- [Task data]:
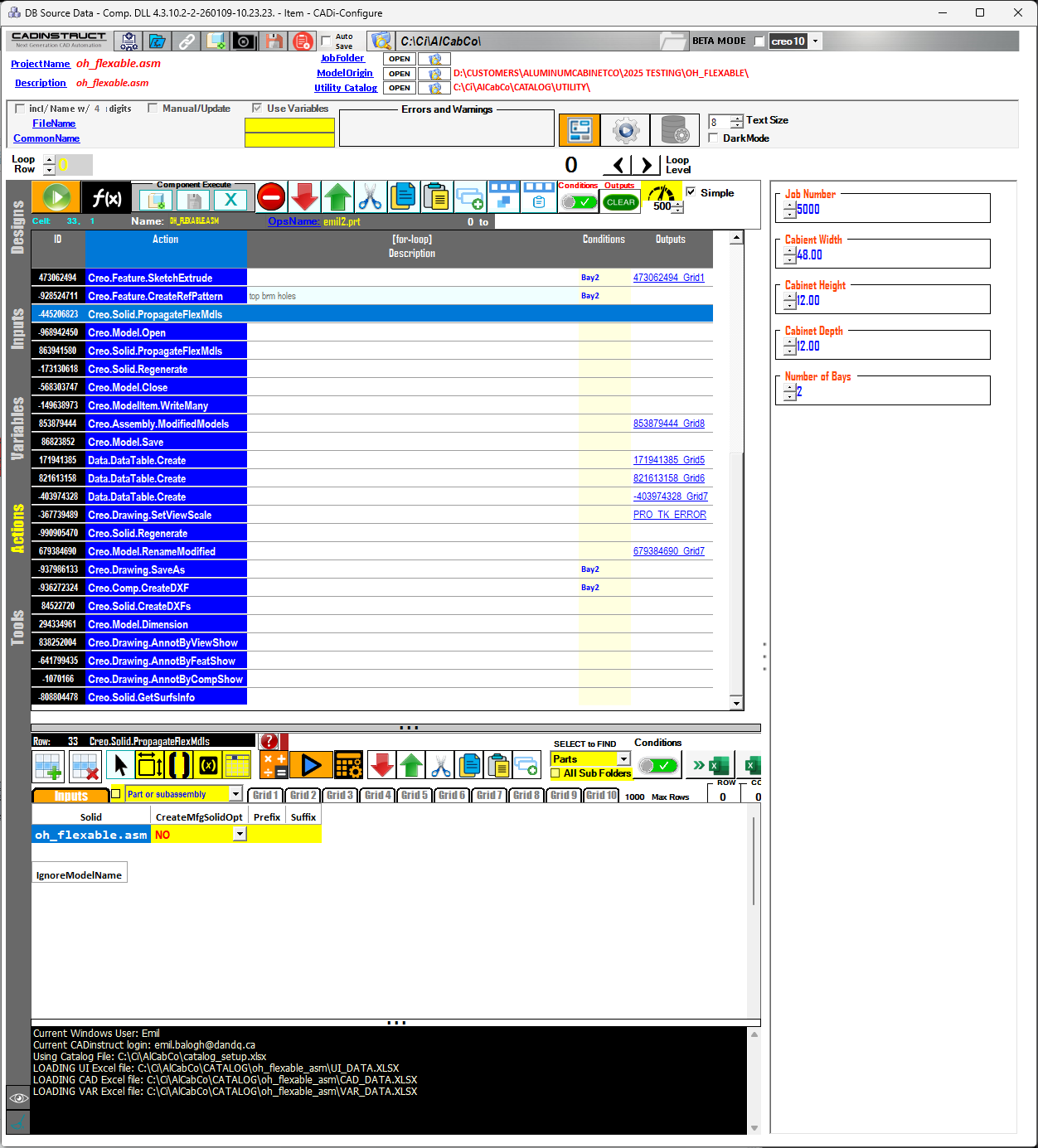Click the add grid row icon
The width and height of the screenshot is (1038, 1148).
coord(49,766)
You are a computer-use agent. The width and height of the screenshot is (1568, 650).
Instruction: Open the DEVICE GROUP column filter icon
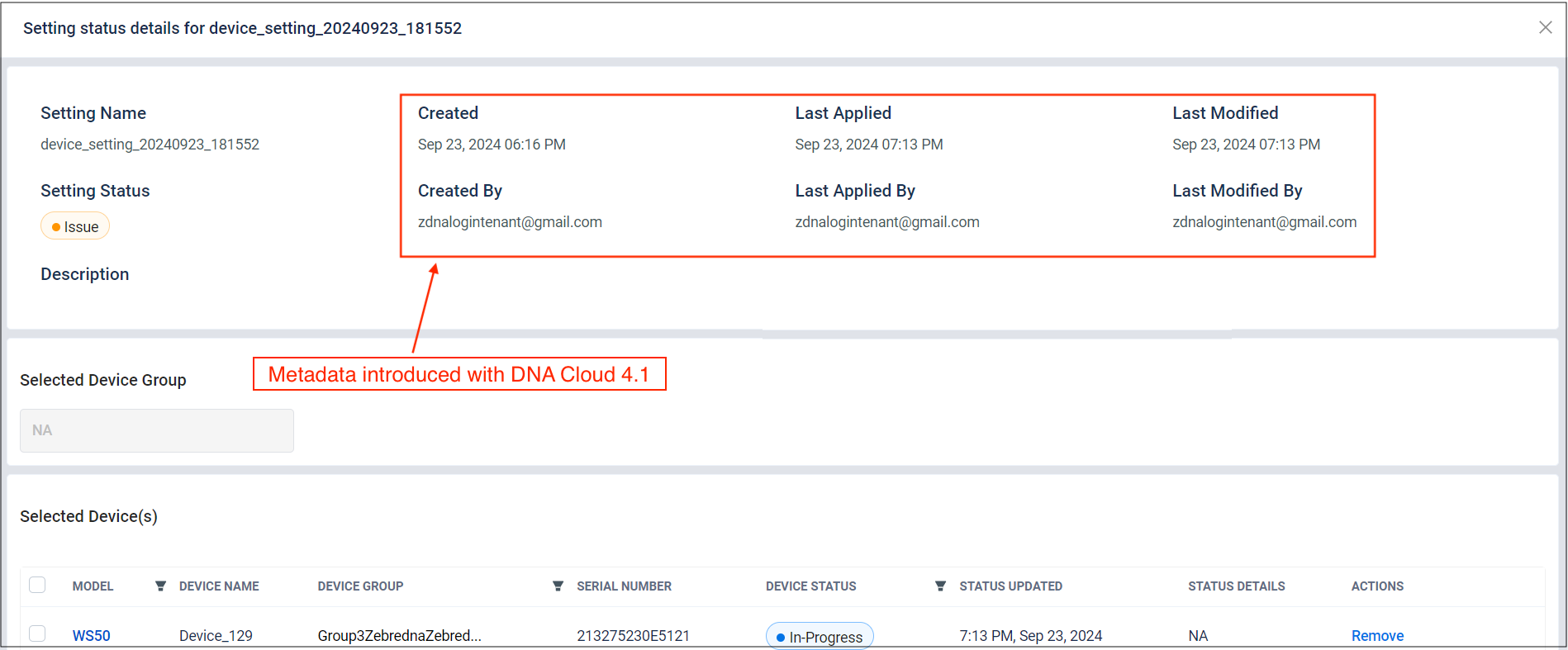click(x=558, y=586)
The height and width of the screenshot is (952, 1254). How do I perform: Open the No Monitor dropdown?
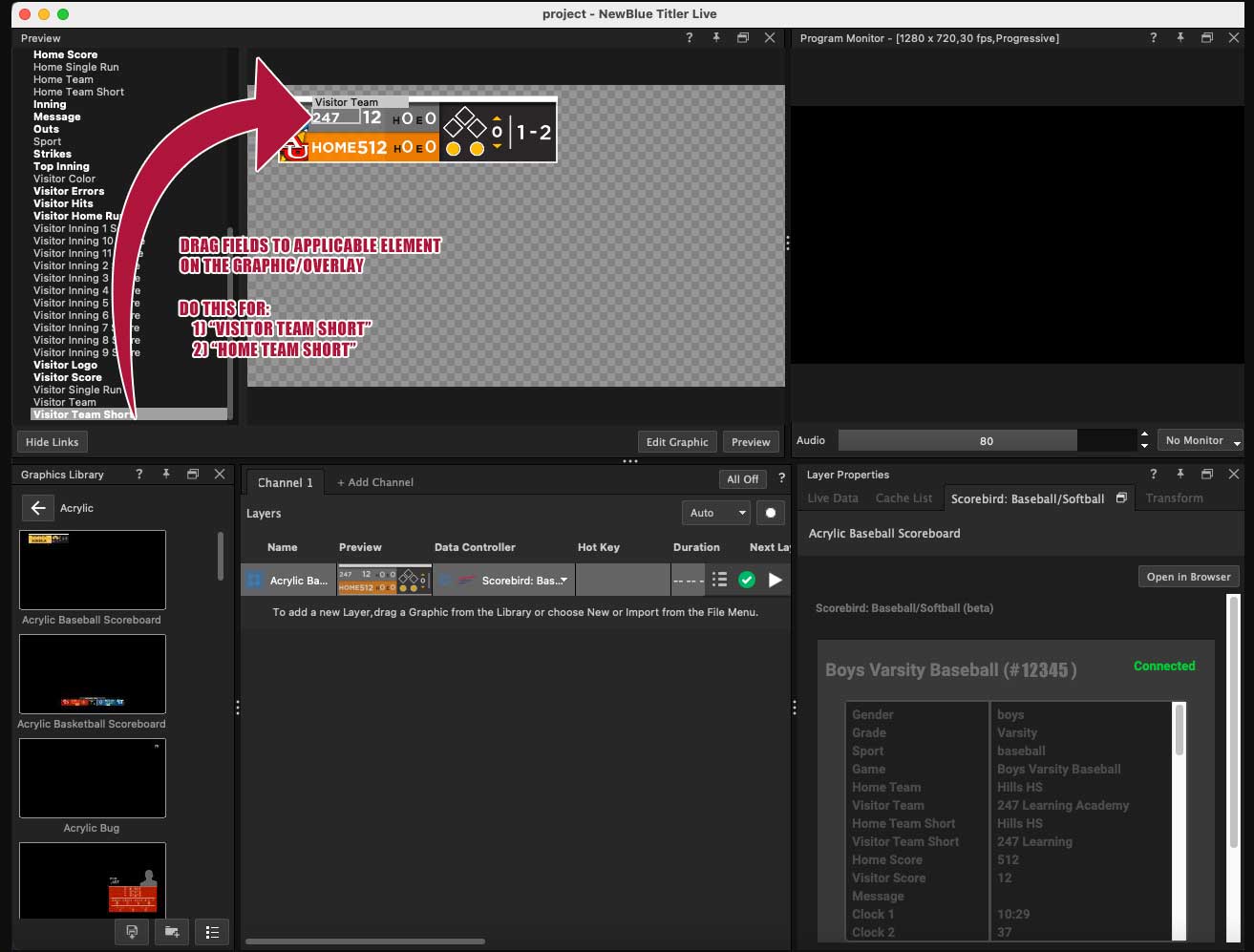coord(1201,440)
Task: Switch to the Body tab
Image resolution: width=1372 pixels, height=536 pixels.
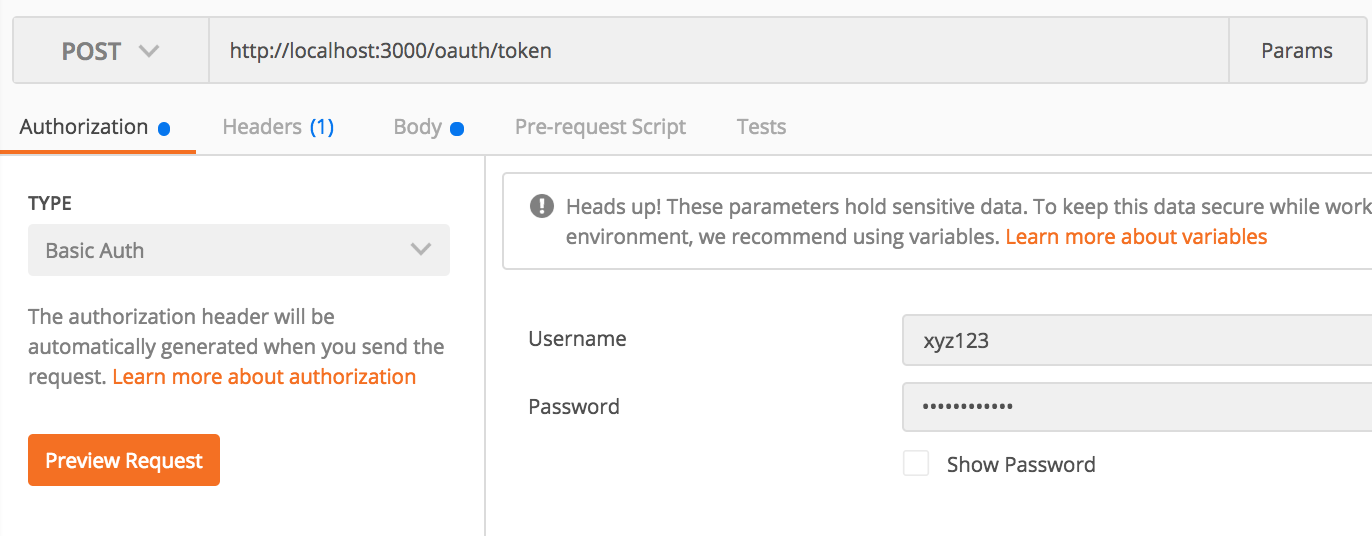Action: point(417,127)
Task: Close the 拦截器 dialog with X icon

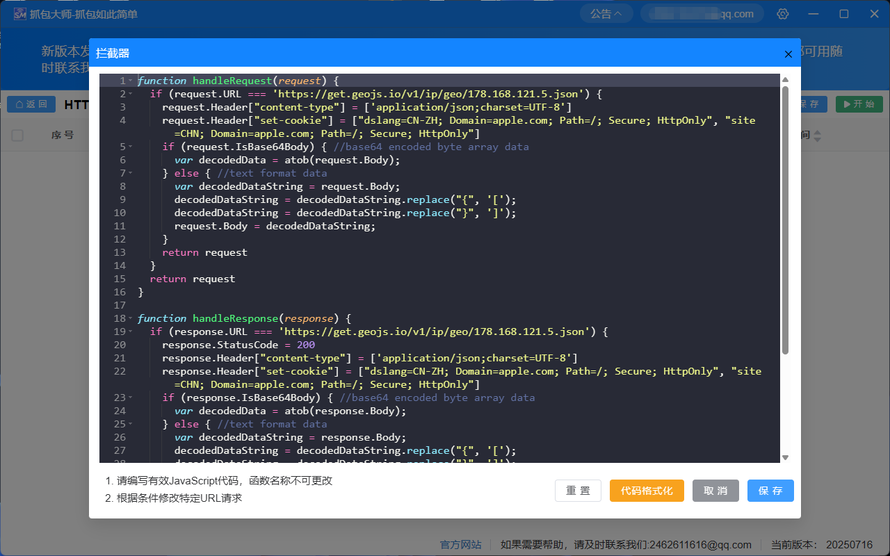Action: coord(788,54)
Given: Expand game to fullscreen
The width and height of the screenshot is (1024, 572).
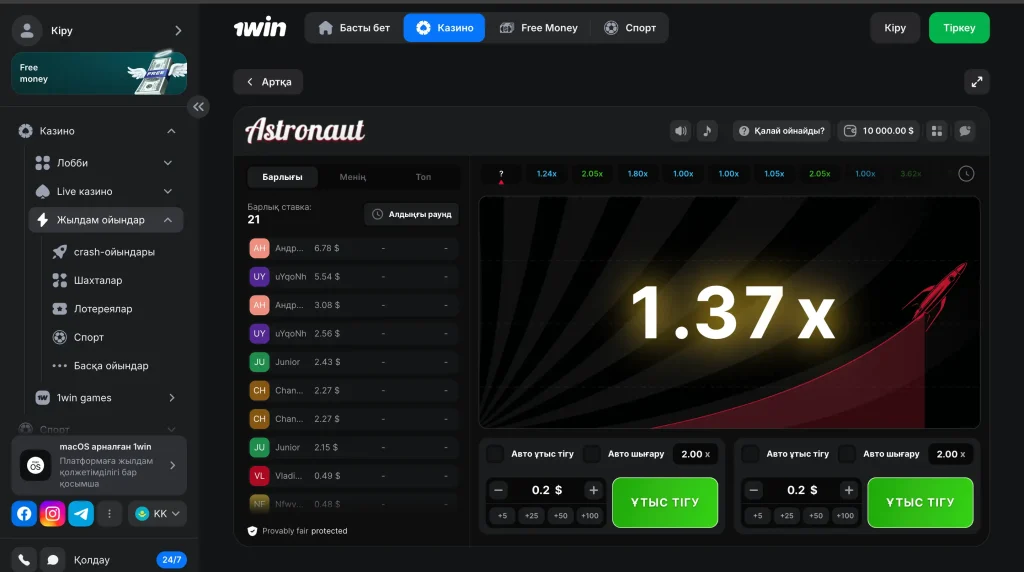Looking at the screenshot, I should click(x=976, y=82).

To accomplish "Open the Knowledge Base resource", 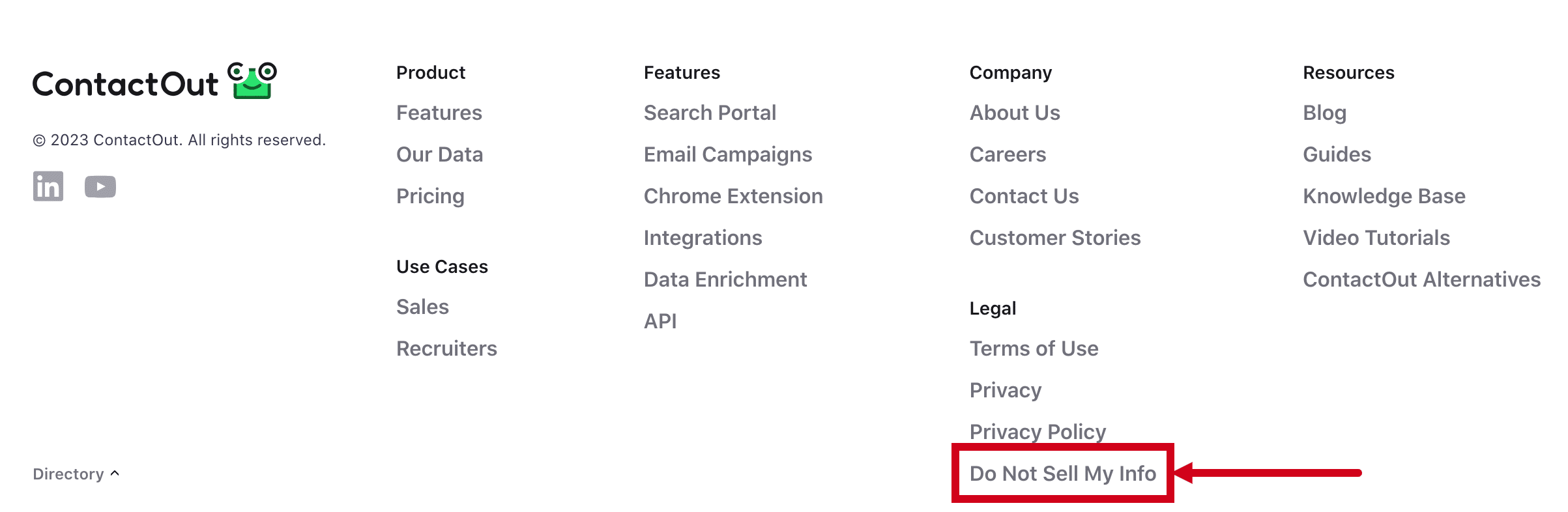I will click(x=1384, y=196).
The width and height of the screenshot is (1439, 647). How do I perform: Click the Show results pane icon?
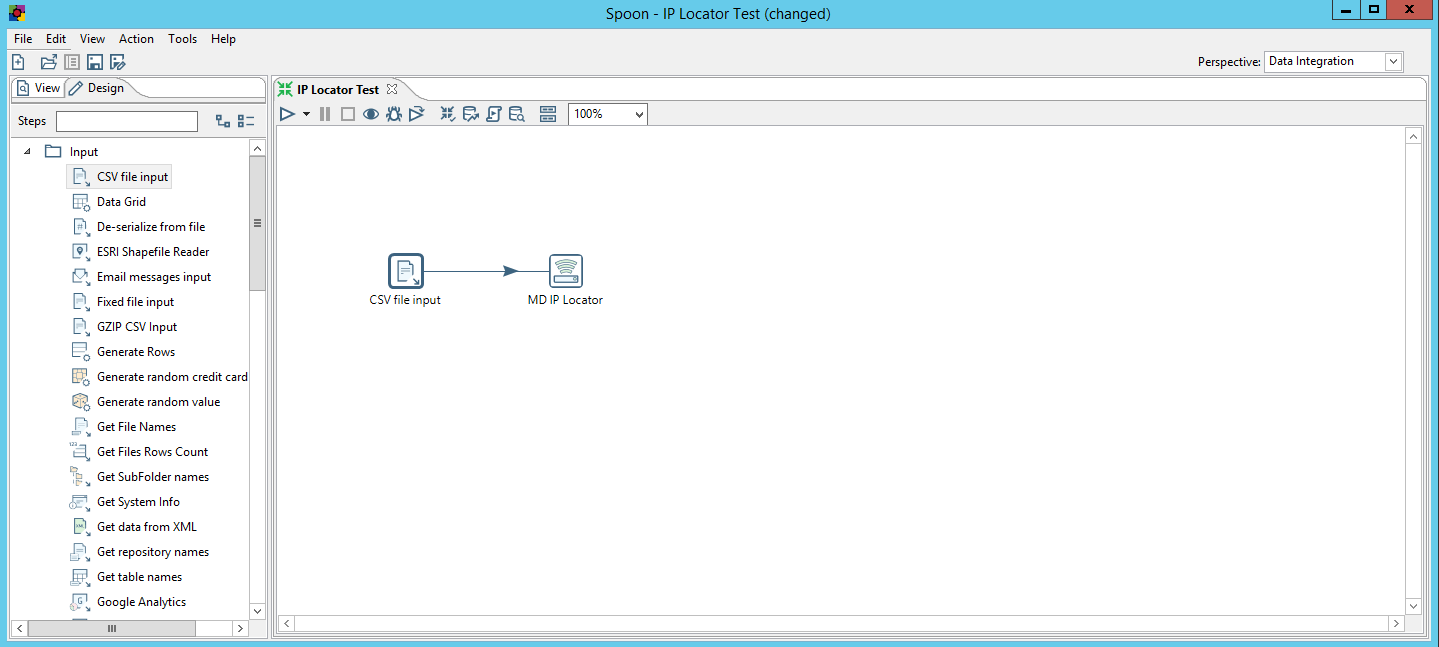[547, 114]
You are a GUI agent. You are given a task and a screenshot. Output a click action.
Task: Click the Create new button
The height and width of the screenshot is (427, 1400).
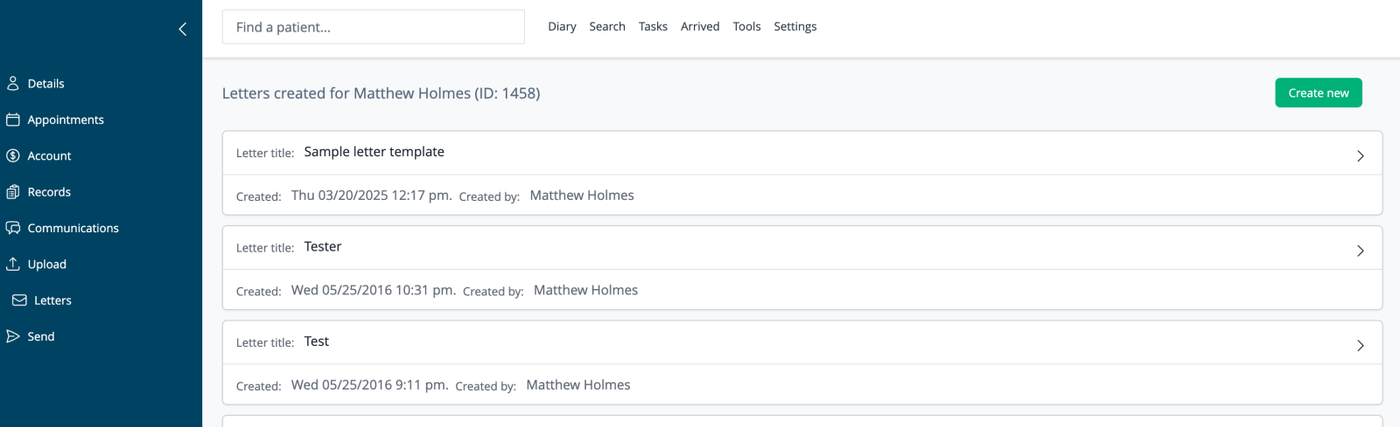tap(1318, 93)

- [About this exercise]: Across all of the records above, how many lines include the string "agent"? Answer with one number only.

- [Written answer]: 2